[SOURCE DATA Boundary: Start]
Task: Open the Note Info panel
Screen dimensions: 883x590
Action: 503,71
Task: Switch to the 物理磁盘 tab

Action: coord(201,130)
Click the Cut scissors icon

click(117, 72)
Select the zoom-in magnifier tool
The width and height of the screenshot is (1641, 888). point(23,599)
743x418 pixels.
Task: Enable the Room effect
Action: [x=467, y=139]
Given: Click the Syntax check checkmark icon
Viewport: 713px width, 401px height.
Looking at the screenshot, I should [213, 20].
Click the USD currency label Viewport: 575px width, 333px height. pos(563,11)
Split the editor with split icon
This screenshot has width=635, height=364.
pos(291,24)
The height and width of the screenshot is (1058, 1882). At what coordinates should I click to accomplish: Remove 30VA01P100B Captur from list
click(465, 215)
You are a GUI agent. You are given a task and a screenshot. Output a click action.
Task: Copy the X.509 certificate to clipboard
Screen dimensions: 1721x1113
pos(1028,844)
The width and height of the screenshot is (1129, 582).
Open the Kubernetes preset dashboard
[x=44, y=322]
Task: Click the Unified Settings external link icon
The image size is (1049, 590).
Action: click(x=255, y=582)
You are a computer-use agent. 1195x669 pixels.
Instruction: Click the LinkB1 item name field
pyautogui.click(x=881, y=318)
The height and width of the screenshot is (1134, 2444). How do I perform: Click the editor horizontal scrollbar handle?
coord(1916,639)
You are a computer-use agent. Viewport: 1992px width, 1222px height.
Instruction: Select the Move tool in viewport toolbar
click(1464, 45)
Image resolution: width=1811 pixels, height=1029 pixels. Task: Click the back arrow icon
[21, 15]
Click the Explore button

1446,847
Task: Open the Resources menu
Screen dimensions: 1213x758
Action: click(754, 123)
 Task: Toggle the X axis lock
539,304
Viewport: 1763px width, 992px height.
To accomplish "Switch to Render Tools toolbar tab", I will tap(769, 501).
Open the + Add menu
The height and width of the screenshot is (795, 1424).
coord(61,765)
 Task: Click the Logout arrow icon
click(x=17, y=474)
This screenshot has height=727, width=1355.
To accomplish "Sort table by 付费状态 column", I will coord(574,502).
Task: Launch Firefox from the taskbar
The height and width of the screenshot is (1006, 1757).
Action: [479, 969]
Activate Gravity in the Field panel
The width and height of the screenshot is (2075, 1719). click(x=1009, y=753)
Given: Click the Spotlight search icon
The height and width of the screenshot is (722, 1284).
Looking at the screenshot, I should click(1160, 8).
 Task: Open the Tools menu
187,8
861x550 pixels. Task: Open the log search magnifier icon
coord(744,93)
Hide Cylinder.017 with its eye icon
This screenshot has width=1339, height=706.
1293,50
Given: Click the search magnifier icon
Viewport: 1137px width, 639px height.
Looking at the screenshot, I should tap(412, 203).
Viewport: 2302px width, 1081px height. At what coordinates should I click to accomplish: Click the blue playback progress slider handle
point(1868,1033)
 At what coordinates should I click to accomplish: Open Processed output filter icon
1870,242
[SOURCE DATA Boundary: End]
## PROBLEM DETAILS
Exactly as shown above, return every record.

## EXERCISE RESPONSE
Task: Open the Note Info panel
Screen dimensions: 883x590
Action: 503,71
Task: Switch to the 物理磁盘 tab

Action: coord(201,130)
Click the Cut scissors icon

click(117, 72)
Select the zoom-in magnifier tool
The width and height of the screenshot is (1641, 888). point(23,599)
743x418 pixels.
Task: Enable the Room effect
Action: [x=467, y=139]
Given: Click the Syntax check checkmark icon
Viewport: 713px width, 401px height.
Looking at the screenshot, I should [213, 20].
Click the USD currency label Viewport: 575px width, 333px height. pos(563,11)
Split the editor with split icon
This screenshot has width=635, height=364.
pos(291,24)
The height and width of the screenshot is (1058, 1882). At what coordinates should I click to accomplish: Remove 30VA01P100B Captur from list
click(465, 215)
You are a GUI agent. You are given a task and a screenshot. Output a click action.
Task: Copy the X.509 certificate to clipboard
Screen dimensions: 1721x1113
pos(1028,844)
The width and height of the screenshot is (1129, 582).
Open the Kubernetes preset dashboard
[x=44, y=322]
Task: Click the Unified Settings external link icon
The image size is (1049, 590).
Action: click(x=255, y=582)
You are a computer-use agent. 1195x669 pixels.
Instruction: Click the LinkB1 item name field
pyautogui.click(x=881, y=318)
The height and width of the screenshot is (1134, 2444). How do I perform: Click the editor horizontal scrollbar handle?
coord(1916,639)
You are a computer-use agent. Viewport: 1992px width, 1222px height.
Instruction: Select the Move tool in viewport toolbar
click(1464, 45)
Image resolution: width=1811 pixels, height=1029 pixels. Task: Click the back arrow icon
[21, 15]
Click the Explore button

1446,847
Task: Open the Resources menu
Screen dimensions: 1213x758
Action: click(754, 123)
 Task: Toggle the X axis lock
539,304
Viewport: 1763px width, 992px height.
To accomplish "Switch to Render Tools toolbar tab", I will tap(769, 501).
Open the + Add menu
The height and width of the screenshot is (795, 1424).
coord(61,765)
 Task: Click the Logout arrow icon
click(x=17, y=474)
This screenshot has height=727, width=1355.
To accomplish "Sort table by 付费状态 column", I will coord(574,502).
Task: Launch Firefox from the taskbar
The height and width of the screenshot is (1006, 1757).
Action: [479, 969]
Activate Gravity in the Field panel
The width and height of the screenshot is (2075, 1719). click(x=1009, y=753)
Given: Click the Spotlight search icon
The height and width of the screenshot is (722, 1284).
Looking at the screenshot, I should click(1160, 8).
 Task: Open the Tools menu
187,8
861x550 pixels. Task: Open the log search magnifier icon
coord(744,93)
Hide Cylinder.017 with its eye icon
This screenshot has width=1339, height=706.
1293,50
Given: Click the search magnifier icon
Viewport: 1137px width, 639px height.
Looking at the screenshot, I should tap(412, 203).
Viewport: 2302px width, 1081px height. At what coordinates should I click to accomplish: Click the blue playback progress slider handle
point(1868,1033)
 At what coordinates should I click to accomplish: Open Processed output filter icon
1870,242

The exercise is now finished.